→ **What is required**:
No pictures belong in the copy. Set down exactly the lines from the one that contains "You are a computer-use" through the end of the data.
*** The data
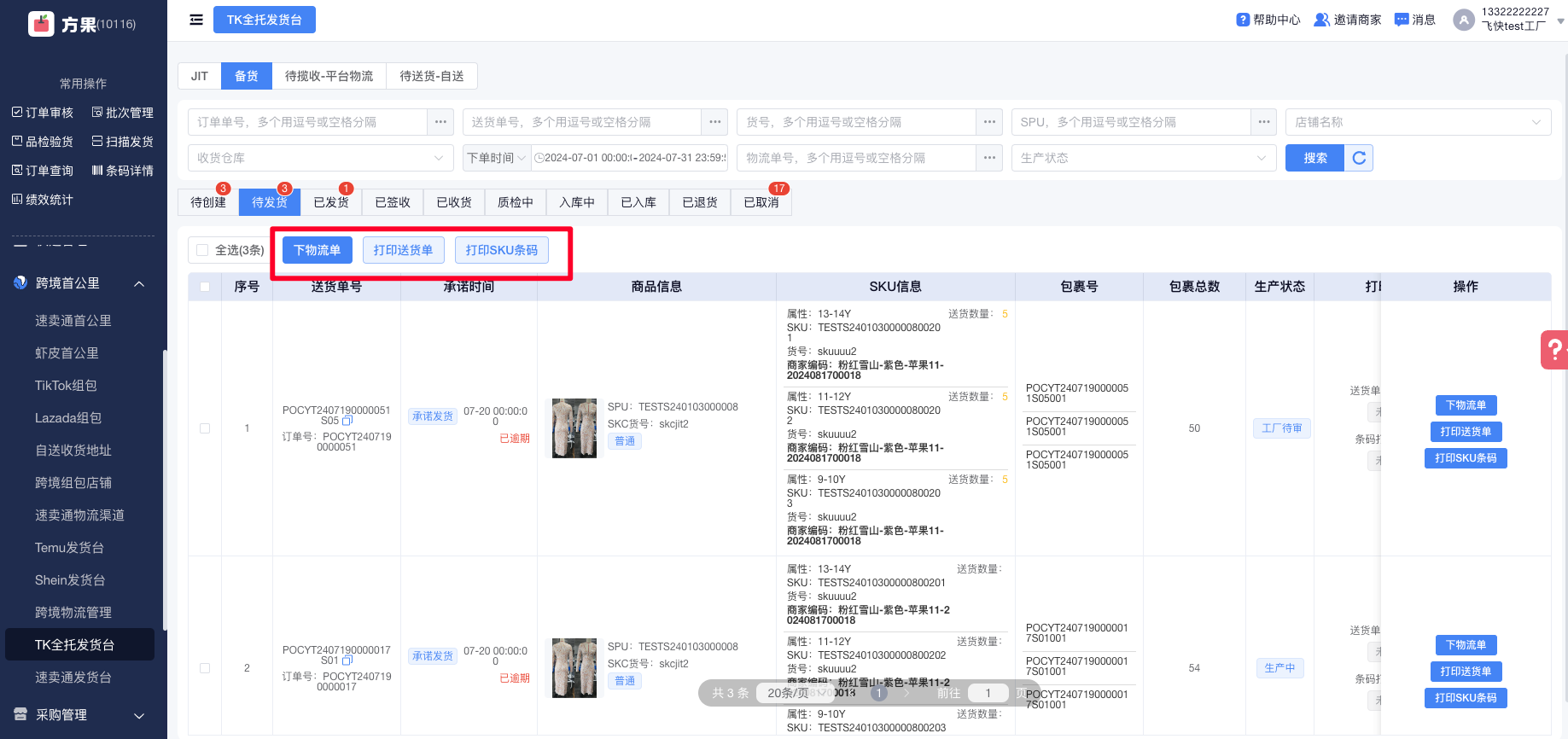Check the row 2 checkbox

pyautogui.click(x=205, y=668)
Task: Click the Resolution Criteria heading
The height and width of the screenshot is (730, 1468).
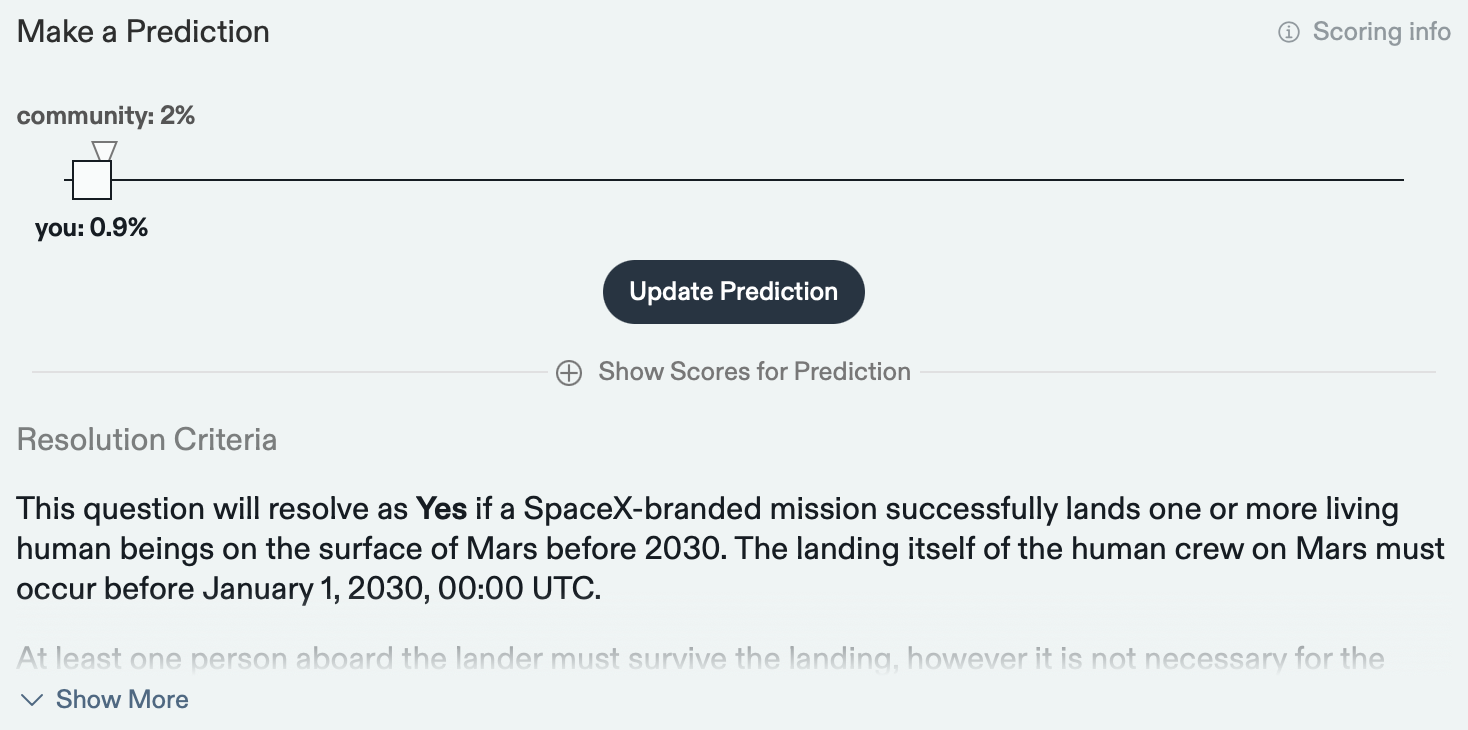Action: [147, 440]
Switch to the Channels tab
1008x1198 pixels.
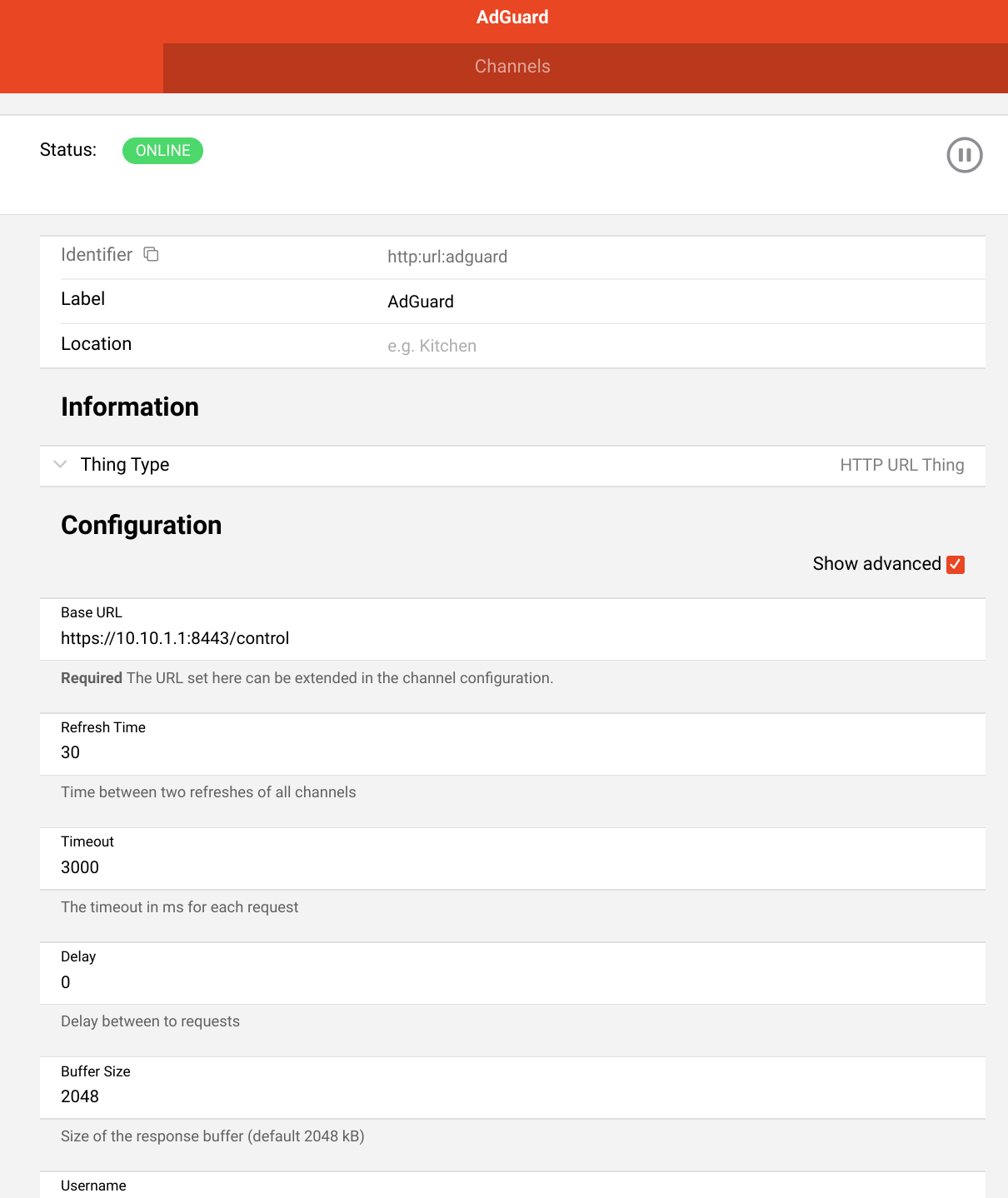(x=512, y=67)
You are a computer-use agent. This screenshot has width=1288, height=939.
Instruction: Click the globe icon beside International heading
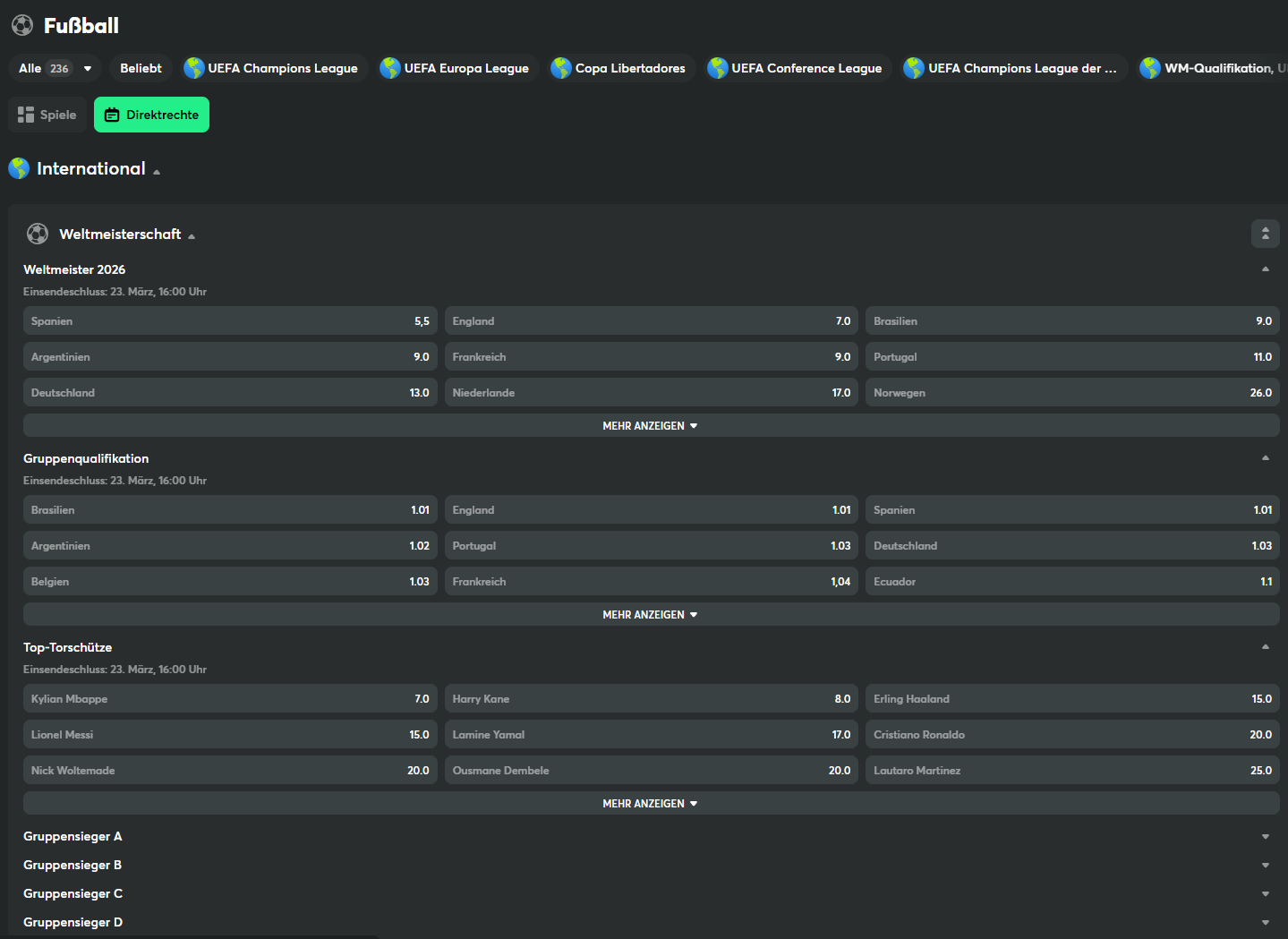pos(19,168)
******
→ **Answer to the exercise**:
You are a computer-use agent. This screenshot has width=1288, height=939.
Instruction: Click the globe icon beside International heading
pos(19,168)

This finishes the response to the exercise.